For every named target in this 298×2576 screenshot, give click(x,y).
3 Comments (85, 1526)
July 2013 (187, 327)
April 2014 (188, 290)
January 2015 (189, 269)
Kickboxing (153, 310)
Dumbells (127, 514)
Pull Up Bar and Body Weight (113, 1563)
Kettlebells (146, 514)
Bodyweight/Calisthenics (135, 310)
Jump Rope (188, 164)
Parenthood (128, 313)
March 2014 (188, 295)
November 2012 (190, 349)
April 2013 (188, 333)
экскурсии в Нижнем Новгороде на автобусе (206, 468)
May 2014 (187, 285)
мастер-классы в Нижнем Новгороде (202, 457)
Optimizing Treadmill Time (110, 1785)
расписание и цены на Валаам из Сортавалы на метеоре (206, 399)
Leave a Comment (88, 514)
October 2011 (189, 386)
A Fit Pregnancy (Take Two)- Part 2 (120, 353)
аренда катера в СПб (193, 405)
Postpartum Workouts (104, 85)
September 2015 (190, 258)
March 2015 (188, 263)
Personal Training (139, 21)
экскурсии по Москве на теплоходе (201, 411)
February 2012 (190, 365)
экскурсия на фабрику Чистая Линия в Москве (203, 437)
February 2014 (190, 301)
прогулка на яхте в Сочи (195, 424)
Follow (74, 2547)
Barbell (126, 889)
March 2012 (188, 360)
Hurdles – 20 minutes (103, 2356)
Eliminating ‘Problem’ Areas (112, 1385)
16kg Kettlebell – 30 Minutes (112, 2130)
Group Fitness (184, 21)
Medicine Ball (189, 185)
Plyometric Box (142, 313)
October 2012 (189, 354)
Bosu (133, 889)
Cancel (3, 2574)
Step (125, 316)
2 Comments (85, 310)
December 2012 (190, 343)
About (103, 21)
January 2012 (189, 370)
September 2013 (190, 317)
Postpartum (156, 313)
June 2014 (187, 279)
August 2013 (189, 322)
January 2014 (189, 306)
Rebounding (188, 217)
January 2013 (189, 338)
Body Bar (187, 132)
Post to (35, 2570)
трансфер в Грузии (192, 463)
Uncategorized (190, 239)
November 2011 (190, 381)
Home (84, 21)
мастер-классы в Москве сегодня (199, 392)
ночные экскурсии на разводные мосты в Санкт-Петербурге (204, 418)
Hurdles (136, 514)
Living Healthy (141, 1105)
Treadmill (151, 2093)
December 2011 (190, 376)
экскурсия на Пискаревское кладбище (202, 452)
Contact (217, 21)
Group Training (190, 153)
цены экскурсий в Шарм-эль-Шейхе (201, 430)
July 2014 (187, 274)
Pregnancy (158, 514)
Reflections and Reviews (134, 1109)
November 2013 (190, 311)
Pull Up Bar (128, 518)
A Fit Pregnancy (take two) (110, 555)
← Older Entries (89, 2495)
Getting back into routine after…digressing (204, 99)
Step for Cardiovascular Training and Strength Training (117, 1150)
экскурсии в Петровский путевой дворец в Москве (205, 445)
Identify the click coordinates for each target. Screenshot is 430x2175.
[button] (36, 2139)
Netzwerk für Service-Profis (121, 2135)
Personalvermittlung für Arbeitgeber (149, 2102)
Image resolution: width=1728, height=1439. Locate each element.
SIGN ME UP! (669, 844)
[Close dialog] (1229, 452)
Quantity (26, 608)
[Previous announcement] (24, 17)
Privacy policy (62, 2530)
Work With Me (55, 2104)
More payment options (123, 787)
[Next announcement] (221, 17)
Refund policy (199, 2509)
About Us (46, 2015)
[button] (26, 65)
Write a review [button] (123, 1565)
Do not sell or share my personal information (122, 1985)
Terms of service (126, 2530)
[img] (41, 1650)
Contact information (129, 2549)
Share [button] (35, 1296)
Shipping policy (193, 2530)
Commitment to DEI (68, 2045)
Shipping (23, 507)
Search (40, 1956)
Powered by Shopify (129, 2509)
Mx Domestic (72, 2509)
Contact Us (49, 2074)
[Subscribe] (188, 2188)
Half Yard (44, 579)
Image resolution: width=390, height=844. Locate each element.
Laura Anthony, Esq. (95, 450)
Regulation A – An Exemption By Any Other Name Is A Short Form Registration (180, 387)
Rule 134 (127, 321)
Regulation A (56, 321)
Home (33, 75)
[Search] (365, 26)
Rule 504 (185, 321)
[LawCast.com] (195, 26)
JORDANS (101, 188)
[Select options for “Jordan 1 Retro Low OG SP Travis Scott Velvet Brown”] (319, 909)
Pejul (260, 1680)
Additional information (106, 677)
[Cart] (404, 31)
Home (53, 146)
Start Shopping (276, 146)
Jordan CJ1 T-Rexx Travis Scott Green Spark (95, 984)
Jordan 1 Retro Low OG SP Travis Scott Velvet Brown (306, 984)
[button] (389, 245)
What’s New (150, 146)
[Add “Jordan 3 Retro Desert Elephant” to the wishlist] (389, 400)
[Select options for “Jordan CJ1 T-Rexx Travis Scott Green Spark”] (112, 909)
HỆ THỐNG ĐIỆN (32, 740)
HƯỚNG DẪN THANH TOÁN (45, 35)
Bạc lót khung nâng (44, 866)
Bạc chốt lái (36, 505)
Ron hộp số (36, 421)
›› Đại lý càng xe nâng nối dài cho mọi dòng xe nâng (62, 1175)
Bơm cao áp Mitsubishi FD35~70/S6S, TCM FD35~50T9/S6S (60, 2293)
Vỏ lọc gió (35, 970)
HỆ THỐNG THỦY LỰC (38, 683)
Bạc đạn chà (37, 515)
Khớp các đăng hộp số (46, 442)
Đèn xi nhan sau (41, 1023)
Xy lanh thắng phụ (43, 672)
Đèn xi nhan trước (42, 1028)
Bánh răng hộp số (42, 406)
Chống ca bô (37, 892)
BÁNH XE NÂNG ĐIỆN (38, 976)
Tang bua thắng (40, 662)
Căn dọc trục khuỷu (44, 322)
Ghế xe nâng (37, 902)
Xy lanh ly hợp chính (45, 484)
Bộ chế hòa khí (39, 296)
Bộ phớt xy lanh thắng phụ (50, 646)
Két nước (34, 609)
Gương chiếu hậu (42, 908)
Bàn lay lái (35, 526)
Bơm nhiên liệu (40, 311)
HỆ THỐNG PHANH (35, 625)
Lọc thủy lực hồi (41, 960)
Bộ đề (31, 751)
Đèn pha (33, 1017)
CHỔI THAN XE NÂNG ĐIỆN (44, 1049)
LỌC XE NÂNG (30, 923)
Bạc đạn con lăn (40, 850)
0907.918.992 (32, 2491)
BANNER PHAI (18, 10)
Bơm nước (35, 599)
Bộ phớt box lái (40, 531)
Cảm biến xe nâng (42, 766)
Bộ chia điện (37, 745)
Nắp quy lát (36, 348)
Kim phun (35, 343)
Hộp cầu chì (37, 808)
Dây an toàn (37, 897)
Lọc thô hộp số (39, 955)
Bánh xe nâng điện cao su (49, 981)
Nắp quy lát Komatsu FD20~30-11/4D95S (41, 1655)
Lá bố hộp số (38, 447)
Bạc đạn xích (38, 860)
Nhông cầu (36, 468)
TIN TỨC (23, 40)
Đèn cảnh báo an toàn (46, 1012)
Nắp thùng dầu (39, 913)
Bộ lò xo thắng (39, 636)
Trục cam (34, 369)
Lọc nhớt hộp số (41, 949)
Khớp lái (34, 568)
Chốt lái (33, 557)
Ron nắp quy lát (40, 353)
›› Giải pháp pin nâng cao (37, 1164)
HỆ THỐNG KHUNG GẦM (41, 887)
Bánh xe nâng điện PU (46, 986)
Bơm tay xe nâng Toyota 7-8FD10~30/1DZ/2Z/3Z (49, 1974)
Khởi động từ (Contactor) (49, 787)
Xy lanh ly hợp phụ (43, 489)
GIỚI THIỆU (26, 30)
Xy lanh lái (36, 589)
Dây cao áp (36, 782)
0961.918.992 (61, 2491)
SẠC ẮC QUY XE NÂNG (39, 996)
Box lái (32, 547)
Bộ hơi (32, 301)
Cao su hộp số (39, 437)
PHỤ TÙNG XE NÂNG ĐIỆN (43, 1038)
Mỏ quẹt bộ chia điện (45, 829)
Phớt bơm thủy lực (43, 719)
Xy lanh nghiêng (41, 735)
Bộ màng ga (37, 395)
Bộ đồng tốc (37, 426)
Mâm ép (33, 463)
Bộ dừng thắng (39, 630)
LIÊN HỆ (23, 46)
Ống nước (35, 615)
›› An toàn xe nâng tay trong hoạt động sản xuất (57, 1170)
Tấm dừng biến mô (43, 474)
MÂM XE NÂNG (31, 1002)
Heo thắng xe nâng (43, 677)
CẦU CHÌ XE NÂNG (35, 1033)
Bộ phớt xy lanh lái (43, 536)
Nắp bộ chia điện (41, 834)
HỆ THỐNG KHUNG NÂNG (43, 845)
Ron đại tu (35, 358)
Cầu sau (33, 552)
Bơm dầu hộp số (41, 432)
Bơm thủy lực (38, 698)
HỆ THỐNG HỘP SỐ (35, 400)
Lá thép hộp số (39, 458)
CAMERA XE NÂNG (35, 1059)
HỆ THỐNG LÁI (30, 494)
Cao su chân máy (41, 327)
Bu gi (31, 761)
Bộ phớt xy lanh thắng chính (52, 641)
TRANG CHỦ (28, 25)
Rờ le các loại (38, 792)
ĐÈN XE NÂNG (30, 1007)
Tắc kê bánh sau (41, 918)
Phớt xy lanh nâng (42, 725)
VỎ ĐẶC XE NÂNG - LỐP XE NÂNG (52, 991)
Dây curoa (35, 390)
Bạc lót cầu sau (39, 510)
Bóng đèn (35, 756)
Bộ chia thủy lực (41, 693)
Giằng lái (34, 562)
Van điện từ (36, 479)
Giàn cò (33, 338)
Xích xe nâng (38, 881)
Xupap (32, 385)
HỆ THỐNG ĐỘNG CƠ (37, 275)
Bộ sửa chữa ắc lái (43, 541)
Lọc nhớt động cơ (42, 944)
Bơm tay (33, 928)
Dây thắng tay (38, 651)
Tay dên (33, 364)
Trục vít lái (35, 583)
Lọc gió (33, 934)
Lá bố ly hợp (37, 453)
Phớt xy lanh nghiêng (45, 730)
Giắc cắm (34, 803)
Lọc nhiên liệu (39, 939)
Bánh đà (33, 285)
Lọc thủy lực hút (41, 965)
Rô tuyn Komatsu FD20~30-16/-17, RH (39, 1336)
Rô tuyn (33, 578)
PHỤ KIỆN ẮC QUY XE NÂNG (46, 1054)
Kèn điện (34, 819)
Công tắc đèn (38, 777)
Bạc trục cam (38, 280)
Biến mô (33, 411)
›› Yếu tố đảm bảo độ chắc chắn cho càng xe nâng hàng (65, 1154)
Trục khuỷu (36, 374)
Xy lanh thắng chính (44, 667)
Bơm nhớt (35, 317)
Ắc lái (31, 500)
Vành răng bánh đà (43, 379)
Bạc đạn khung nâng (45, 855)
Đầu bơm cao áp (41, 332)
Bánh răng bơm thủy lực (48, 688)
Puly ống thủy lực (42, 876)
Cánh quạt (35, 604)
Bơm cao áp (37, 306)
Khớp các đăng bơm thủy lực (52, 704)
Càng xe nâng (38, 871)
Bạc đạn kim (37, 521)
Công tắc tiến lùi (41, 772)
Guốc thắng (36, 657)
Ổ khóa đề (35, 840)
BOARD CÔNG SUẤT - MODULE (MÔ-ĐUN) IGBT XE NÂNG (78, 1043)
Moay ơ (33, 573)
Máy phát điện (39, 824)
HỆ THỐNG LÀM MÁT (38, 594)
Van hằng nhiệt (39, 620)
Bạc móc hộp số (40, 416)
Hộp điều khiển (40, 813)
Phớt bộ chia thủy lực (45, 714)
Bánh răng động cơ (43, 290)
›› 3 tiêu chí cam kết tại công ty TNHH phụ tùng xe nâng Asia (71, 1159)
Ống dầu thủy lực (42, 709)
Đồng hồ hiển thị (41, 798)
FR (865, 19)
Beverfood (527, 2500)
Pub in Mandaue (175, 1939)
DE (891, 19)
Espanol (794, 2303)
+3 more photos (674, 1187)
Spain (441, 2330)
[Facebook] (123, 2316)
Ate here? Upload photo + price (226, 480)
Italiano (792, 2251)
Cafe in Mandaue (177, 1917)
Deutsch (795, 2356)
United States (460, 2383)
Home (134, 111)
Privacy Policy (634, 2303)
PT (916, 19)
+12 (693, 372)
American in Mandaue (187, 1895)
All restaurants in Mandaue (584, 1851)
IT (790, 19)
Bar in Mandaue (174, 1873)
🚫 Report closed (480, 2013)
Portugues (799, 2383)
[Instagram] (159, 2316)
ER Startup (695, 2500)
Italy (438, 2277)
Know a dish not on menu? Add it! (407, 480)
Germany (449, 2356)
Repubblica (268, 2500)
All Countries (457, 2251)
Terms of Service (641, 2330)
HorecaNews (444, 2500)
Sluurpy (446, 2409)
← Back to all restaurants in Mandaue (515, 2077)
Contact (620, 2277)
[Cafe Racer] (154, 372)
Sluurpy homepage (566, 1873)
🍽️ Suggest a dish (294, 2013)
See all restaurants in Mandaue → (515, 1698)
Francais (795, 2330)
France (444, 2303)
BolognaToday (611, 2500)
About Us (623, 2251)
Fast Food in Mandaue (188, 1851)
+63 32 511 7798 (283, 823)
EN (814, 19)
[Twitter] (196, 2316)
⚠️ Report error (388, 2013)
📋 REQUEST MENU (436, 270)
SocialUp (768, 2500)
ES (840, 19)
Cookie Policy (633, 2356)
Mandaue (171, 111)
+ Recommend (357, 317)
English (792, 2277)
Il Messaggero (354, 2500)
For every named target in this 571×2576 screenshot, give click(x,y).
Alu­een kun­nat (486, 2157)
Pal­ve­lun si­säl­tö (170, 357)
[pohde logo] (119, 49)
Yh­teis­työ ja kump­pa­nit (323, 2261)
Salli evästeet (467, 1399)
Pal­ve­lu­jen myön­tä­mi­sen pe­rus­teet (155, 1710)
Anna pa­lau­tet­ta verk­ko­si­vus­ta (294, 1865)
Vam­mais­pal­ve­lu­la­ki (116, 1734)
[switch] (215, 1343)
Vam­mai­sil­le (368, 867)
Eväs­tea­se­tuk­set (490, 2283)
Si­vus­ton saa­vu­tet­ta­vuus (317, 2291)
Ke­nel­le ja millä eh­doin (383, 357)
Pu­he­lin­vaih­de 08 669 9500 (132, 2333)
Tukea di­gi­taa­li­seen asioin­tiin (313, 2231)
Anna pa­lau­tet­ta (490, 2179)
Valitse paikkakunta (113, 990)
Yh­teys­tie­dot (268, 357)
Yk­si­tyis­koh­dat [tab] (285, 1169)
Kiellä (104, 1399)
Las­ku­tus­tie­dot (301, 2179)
──────────
*Problem statement:* Using the entries shown above, reproduce verbatim the lines from the line bearing "экскурсия на Пискаревское кладбище (202, 452)" to the line bearing "[Subscribe] (188, 2188)", inclusive.

*Output of the task:*
экскурсия на Пискаревское кладбище (202, 452)
Contact (217, 21)
Group Training (190, 153)
цены экскурсий в Шарм-эль-Шейхе (201, 430)
July 2014 (187, 274)
Pregnancy (158, 514)
Reflections and Reviews (134, 1109)
November 2013 (190, 311)
Pull Up Bar (128, 518)
A Fit Pregnancy (take two) (110, 555)
← Older Entries (89, 2495)
Getting back into routine after…digressing (204, 99)
Step for Cardiovascular Training and Strength Training (117, 1150)
экскурсии в Петровский путевой дворец в Москве (205, 445)
Identify the click coordinates for each target. Screenshot is 430x2175.
[button] (36, 2139)
Netzwerk für Service-Profis (121, 2135)
Personalvermittlung für Arbeitgeber (149, 2102)
Image resolution: width=1728, height=1439. Locate each element.
SIGN ME UP! (669, 844)
[Close dialog] (1229, 452)
Quantity (26, 608)
[Previous announcement] (24, 17)
Privacy policy (62, 2530)
Work With Me (55, 2104)
More payment options (123, 787)
[Next announcement] (221, 17)
Refund policy (199, 2509)
About Us (46, 2015)
[button] (26, 65)
Write a review [button] (123, 1565)
Do not sell or share my personal information (122, 1985)
Terms of service (126, 2530)
[img] (41, 1650)
Contact information (129, 2549)
Share [button] (35, 1296)
Shipping policy (193, 2530)
Commitment to DEI (68, 2045)
Shipping (23, 507)
Search (40, 1956)
Powered by Shopify (129, 2509)
Mx Domestic (72, 2509)
Contact Us (49, 2074)
[Subscribe] (188, 2188)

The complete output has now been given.